▸ **Stated exercise**:
Copy each line of the data below exactly, with no changes.

▸ **Information provided**:
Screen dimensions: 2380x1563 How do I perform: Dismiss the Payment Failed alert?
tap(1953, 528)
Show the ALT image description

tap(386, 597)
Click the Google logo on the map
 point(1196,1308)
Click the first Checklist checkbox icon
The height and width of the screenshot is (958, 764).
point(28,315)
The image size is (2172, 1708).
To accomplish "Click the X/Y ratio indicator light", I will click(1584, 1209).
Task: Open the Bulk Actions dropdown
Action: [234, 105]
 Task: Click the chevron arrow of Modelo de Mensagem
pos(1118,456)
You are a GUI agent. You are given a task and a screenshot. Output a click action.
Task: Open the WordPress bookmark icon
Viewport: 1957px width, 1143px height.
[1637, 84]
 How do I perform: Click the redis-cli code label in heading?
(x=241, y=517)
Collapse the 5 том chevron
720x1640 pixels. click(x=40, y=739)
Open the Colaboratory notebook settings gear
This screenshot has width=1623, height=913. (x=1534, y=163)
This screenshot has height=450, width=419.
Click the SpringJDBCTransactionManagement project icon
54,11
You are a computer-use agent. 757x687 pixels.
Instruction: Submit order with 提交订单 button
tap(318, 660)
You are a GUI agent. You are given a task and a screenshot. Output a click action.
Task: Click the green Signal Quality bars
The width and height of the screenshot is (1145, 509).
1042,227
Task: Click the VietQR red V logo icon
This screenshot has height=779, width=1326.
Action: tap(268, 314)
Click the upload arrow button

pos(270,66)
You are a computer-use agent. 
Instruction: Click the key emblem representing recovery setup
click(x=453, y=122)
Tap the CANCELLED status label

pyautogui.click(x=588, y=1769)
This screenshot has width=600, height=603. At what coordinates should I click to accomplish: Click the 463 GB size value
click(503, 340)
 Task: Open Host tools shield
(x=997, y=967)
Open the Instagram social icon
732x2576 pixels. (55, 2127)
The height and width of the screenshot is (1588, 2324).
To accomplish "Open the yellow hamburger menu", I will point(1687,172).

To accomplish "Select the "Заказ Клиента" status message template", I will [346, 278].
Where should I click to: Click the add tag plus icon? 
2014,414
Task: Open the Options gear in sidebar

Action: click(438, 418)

▸ **Full answer**:
Screen dimensions: 2380x1563 How do I perform: Dismiss the Payment Failed alert?
tap(1953, 528)
Show the ALT image description

tap(386, 597)
Click the Google logo on the map
 point(1196,1308)
Click the first Checklist checkbox icon
The height and width of the screenshot is (958, 764).
point(28,315)
The image size is (2172, 1708).
To accomplish "Click the X/Y ratio indicator light", I will click(1584, 1209).
Task: Open the Bulk Actions dropdown
Action: [234, 105]
 Task: Click the chevron arrow of Modelo de Mensagem
pos(1118,456)
You are a GUI agent. You are given a task and a screenshot. Output a click action.
Task: Open the WordPress bookmark icon
Viewport: 1957px width, 1143px height.
[1637, 84]
 How do I perform: Click the redis-cli code label in heading?
(x=241, y=517)
Collapse the 5 том chevron
720x1640 pixels. click(x=40, y=739)
Open the Colaboratory notebook settings gear
This screenshot has width=1623, height=913. (x=1534, y=163)
This screenshot has height=450, width=419.
Click the SpringJDBCTransactionManagement project icon
54,11
You are a computer-use agent. 757x687 pixels.
Instruction: Submit order with 提交订单 button
tap(318, 660)
You are a GUI agent. You are given a task and a screenshot. Output a click action.
Task: Click the green Signal Quality bars
The width and height of the screenshot is (1145, 509).
1042,227
Task: Click the VietQR red V logo icon
This screenshot has height=779, width=1326.
Action: tap(268, 314)
Click the upload arrow button

pos(270,66)
You are a computer-use agent. 
Instruction: Click the key emblem representing recovery setup
click(x=453, y=122)
Tap the CANCELLED status label

pyautogui.click(x=588, y=1769)
This screenshot has width=600, height=603. At what coordinates should I click to accomplish: Click the 463 GB size value
click(503, 340)
 Task: Open Host tools shield
(x=997, y=967)
Open the Instagram social icon
732x2576 pixels. (55, 2127)
The height and width of the screenshot is (1588, 2324).
To accomplish "Open the yellow hamburger menu", I will point(1687,172).

To accomplish "Select the "Заказ Клиента" status message template", I will [346, 278].
Where should I click to: Click the add tag plus icon? 
2014,414
Task: Open the Options gear in sidebar

Action: click(438, 418)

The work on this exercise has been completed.